Другой набросок — «Ангел небесный» — всего двенадцать строк, но их, кажется, достаточно, чтобы увидеть «странного, странного» человека, равнодушного ко всему на свете, и к чужой смерти тоже, человека, не ведающего ее великого таинства...
Еще набросок — страничка о смерти Чифа, любимой собаки Казакова.

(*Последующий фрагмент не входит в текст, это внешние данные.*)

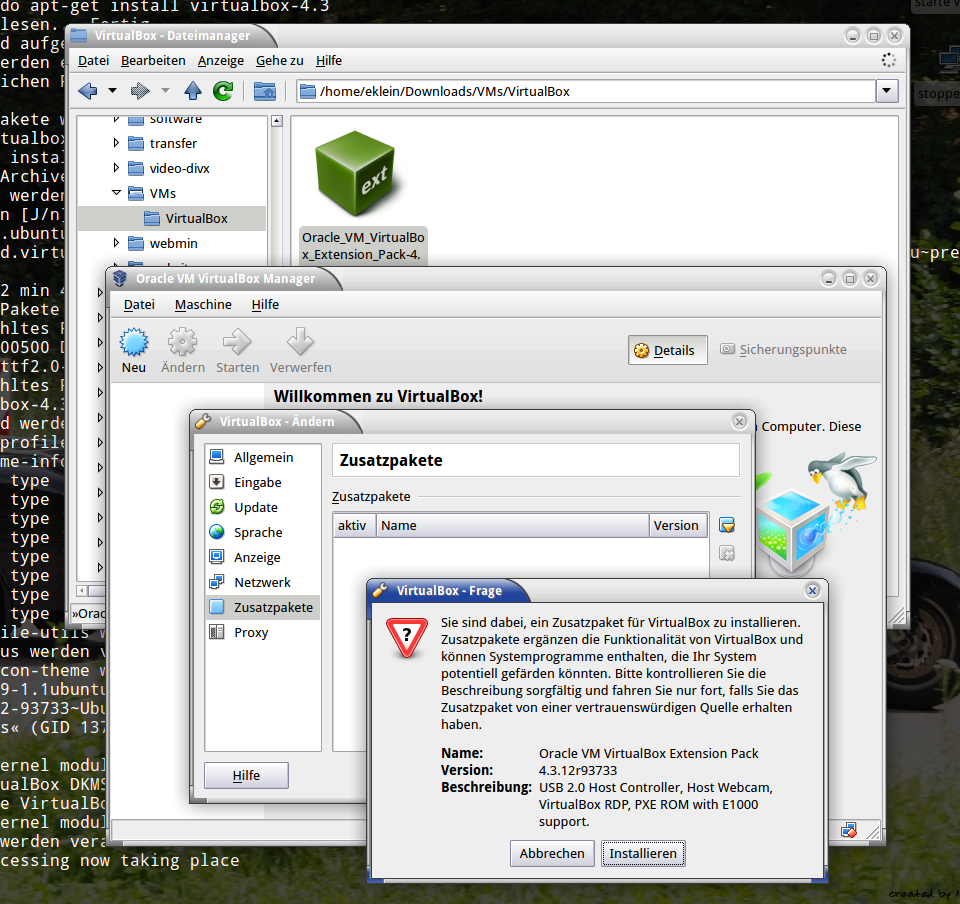
Task: Toggle the Details view button
Action: tap(667, 350)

Плач по Чифу как по человеку, по живой душе, горе от сознания быстротечности всякой жизни и вместе с тем восхищение ее мощью и красотой...
И наконец набросок с названием «Смерть, где жало твое?» — три с половиной страницы, посвященные судьбе Николая Михайловича Акользина, бывшего кандидата и доцента, москвича, а с недавних пор лесничего в глухих северных краях, куда он приехал по своей доброй воле — приехал, собственно, умирать...
Еще когда сумрачным дождливым днем плыл он на пароходе по осенней реке, «что-то сдвигалось в нем, открывалась какая-то пустота, в которую он не заглядывал раньше, и странные мысли о времени, о жизни появлялись у него». Предвестие этого сдвига и духовное преображение Акользина и должно было, по всей вероятности, стать предметом повествования.
В ранних казаковских рассказах (таких, как «Ни стуку, ни грюку», например) юный восторженный охотник-созерцатель убегал из столичного города на лоно природы, дабы насладиться ее прелестью, не слишком вдумываясь в причины своего безотчетного влечения. И вот на закате жизни уходил в природу человек, привыкший «думать и говорить исторически», пользовавшийся широкими категориями, человек, пытавшийся понять: «Что же такое жизнь? Где она и в чем ее главное направление?»